José caminhava apressado pelo caminho estreito até sua casa. Em poucos minutos colocou Mariana dentro de uma banheira com água quente e aconchegante. Depois de sentir falta da filha, ele percorrera todo o castelo a sua procura. Desesperado, passou pelo bosque e pelas estradas ao redor. Encontrou-a adormecida, molhada e fria. Temeu que ela tivesse o mesmo fim da mãe e nunca havia sentido um temor tão grande quanto aquele.
— Filha, por favor, fale comigo!
— Papai? — Mariana piscou lentamente.
José respirou aliviado.
— O que estava fazendo lá fora com toda essa chuva?
— Desculpe. Estava — Mariana lembrou-se da voz, da luz, da melodia — só pensando na mamãe.

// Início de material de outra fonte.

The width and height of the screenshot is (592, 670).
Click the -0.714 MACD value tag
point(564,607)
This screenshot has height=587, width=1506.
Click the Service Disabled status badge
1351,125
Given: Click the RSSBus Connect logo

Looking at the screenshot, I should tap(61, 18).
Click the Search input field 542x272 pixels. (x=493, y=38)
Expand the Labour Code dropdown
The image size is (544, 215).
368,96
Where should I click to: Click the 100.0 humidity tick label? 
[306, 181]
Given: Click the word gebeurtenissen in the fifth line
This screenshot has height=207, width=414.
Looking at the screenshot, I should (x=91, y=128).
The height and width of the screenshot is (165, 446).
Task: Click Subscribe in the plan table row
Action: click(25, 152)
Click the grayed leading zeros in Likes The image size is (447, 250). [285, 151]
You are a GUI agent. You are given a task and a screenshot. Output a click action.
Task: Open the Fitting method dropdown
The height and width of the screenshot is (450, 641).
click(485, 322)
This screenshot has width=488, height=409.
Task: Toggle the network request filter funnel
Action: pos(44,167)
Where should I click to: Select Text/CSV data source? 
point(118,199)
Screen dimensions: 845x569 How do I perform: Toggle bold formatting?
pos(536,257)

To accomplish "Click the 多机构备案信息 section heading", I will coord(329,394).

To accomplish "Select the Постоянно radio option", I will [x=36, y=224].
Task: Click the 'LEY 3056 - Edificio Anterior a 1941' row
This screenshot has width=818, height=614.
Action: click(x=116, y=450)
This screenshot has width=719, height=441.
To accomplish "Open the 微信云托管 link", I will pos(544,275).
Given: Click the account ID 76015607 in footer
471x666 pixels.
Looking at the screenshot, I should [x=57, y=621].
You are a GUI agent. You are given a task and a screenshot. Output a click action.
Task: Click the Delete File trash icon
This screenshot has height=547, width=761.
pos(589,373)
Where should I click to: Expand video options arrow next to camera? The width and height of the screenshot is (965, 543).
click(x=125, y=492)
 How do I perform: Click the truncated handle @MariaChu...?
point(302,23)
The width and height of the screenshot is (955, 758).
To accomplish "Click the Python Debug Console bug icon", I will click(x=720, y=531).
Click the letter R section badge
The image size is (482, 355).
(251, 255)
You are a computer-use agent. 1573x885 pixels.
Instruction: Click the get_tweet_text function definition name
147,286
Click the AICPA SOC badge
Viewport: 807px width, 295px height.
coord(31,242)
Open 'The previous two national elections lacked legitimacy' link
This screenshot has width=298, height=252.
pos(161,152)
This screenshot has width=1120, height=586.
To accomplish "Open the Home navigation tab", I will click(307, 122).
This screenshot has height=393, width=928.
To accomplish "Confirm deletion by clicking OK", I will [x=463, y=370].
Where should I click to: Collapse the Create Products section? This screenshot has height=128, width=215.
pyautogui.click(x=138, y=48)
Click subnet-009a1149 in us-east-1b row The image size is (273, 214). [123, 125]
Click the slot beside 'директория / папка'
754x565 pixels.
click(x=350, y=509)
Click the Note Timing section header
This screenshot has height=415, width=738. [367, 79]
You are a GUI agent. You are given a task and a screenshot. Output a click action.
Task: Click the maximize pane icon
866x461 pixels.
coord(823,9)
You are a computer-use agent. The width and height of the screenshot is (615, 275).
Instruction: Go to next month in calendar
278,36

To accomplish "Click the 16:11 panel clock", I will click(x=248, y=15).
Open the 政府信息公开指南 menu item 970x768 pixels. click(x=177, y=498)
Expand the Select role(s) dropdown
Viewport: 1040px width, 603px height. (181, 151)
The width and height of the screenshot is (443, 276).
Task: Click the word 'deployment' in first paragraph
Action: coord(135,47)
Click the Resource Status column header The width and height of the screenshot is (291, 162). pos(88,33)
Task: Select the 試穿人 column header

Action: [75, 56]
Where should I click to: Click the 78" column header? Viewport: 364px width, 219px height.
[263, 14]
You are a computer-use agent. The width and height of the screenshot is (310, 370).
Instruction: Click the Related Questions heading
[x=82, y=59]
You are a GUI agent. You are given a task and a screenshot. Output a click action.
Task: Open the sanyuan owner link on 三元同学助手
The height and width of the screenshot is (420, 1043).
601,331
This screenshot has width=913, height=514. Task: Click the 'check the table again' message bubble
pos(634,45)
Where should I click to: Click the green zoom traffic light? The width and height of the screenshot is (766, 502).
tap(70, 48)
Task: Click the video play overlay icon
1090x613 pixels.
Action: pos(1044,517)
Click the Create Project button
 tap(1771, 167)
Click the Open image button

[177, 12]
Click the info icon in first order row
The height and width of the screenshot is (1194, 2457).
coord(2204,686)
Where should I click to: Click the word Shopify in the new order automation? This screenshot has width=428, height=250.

Pela primeira vez, Mariana falou da mãe para seu pai. José sabia que ela sentia falta de Beatriz, mas não sabia como ajudar. Na verdade, quase não a conhecia. Nunca ajudara em sua criação. Depois da morte da esposa, José dispensou os serviçais, restando apenas Mariana como sua única família. Em pouco tempo, perdeu tudo que tinha. Seus campos já não produziam, seu reino fora tomado, ele e a filha foram viver em um casebre que antes seria de um de seus empregados. Na verdade, ele já havia perdido o amor de sua esposa bem antes dela morrer.
José vestiu Mariana e colocou-a em sua cama. Não demorou, adormeceu.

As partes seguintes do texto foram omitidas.